Currently Reading: From Union Square to Rome

Gratitude brought me into the Church and that gratitude grows, and the first word my heart will utter, when I face my God is "Thanks." And that goes, with the help of God, for the gift of free will even though it entails sin, evil, suffering and death.

Author: Dorothy Day

Synopsis: The author, a former Communist, addresses her brother with the story of her conversion to the Catholic faith.

Notes: This is a horribly un-PC thing to say, but my first emotional response to the words "social justice" is usually frustration. Not that I don't care about justice for the poor and the oppressed, not that I'm unwilling to work for it, but I feel like the words have been too often commandeered by political ideologies with which they have little in common.

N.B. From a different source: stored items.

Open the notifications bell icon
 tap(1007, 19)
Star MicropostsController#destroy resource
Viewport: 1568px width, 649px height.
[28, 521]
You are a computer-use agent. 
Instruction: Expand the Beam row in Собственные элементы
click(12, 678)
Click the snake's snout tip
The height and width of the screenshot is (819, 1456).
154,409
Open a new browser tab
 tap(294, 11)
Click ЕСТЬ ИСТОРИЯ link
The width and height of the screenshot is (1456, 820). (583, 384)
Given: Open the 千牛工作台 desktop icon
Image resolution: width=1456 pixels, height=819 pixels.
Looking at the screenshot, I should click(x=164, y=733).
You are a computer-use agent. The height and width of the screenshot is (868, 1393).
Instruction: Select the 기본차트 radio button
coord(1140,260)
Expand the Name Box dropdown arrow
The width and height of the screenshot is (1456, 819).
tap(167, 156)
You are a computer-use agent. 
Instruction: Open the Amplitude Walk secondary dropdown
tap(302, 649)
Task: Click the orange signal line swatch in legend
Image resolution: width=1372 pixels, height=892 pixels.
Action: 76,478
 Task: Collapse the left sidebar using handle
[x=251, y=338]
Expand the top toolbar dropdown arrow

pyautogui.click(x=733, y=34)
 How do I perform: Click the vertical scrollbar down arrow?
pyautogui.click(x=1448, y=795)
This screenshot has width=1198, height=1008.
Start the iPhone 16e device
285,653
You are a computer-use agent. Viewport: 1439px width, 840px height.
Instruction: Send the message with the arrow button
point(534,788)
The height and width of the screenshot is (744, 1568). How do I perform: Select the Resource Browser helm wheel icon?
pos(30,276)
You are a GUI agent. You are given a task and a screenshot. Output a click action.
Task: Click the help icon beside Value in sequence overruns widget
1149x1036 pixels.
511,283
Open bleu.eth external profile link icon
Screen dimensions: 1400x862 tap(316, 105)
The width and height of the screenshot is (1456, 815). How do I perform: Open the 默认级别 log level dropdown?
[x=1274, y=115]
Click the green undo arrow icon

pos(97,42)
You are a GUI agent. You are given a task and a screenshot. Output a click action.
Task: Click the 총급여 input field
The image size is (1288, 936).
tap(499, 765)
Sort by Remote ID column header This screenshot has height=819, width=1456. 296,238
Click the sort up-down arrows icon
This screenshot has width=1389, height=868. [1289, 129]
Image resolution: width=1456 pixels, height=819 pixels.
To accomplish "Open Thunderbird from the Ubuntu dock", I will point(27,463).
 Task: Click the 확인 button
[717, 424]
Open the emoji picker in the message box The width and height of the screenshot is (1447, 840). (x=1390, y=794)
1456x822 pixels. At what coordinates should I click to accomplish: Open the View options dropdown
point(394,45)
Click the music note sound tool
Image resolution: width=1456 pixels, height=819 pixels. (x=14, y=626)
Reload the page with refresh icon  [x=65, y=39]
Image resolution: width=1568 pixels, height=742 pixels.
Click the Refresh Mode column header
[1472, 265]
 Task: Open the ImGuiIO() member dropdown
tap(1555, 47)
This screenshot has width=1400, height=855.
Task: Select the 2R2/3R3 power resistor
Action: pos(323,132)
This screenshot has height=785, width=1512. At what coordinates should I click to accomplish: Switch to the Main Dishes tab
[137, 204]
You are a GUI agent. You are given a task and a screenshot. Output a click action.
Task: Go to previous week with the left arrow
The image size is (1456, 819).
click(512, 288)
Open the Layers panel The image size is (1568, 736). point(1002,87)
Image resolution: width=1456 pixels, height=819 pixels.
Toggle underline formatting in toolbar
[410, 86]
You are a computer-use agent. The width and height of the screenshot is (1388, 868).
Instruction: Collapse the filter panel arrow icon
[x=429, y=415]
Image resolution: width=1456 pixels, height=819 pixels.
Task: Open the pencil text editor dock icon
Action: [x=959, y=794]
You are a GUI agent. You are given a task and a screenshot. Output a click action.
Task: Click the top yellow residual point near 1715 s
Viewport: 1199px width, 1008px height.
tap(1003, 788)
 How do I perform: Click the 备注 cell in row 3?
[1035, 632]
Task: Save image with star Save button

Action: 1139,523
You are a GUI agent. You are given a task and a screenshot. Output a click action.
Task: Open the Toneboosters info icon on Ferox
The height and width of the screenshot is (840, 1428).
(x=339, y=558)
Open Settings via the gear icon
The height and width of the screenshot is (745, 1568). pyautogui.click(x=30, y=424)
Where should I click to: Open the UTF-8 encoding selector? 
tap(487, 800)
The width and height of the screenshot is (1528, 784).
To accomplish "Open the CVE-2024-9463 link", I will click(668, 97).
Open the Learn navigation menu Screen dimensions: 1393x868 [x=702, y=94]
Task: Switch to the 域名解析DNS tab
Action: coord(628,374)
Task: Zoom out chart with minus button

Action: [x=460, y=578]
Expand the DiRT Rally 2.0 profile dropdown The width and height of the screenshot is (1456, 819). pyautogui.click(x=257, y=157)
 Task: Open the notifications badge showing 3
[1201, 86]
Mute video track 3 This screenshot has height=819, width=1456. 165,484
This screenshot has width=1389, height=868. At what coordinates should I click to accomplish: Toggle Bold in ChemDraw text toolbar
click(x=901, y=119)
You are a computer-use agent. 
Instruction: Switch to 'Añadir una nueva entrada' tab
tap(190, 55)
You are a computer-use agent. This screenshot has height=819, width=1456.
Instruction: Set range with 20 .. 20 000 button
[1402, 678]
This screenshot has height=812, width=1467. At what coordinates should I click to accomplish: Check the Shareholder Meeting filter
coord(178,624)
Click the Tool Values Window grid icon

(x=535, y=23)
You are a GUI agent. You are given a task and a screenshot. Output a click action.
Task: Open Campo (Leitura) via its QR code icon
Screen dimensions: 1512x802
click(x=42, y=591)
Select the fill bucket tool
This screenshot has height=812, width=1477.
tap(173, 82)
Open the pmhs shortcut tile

Dorothy Day, however, set such a stunning example of love and compassion for suffering people that she got those words past me. She came out of Communism holding on to its right ideals--concern for human need--and renouncing its wrong ones, like violent means and hatred of religion. As a Christian, she did not try to find a platitude answer for the question of suffering, but worked to ease the pain of others.

Her story gave me a lot to think about. I'm interested to hear what my fellow book club girls have to say when we discuss it next week.


  1. I'm right there with you on frustration with social justice. I understand what you mean about it.

  2. Interesting. I may have to read this.

    In re social justice, I've not yet reached saturation point with that phrase. I don't know if any of my struggling with it would interest you. But the more I think of that phrase, and others (socialist, progressive, liberal, etc), I'm reminded of Chesterton's comment about long words, clattering around carrying people too weary or too indolent to think for themselves.

    Hm...I guess I could say I don't know what social justice 'means' per se, but I try to know it when I see it.

  3. George, I thought you'd understand. Thanks. :)

    Mr. Pond, if you read the book, I'd love to hear what you think! As for the term "social justice", the frustration has less to do with saturation point--though your reference to Chesterton's comment made me smile, and I could see that applying too--than with its common use in political mudslinging.

    E.g.: "Your reservations about such and such piece of legislation clearly mean that you don't care about social justice." That sort of assumption, commonly made nowadays, is pretty consistently wrong. It also tends to put people out of charity with each other, which works contrary to any real justice and social well-being.

    I read your blog posts on the subject and am interested to hear more.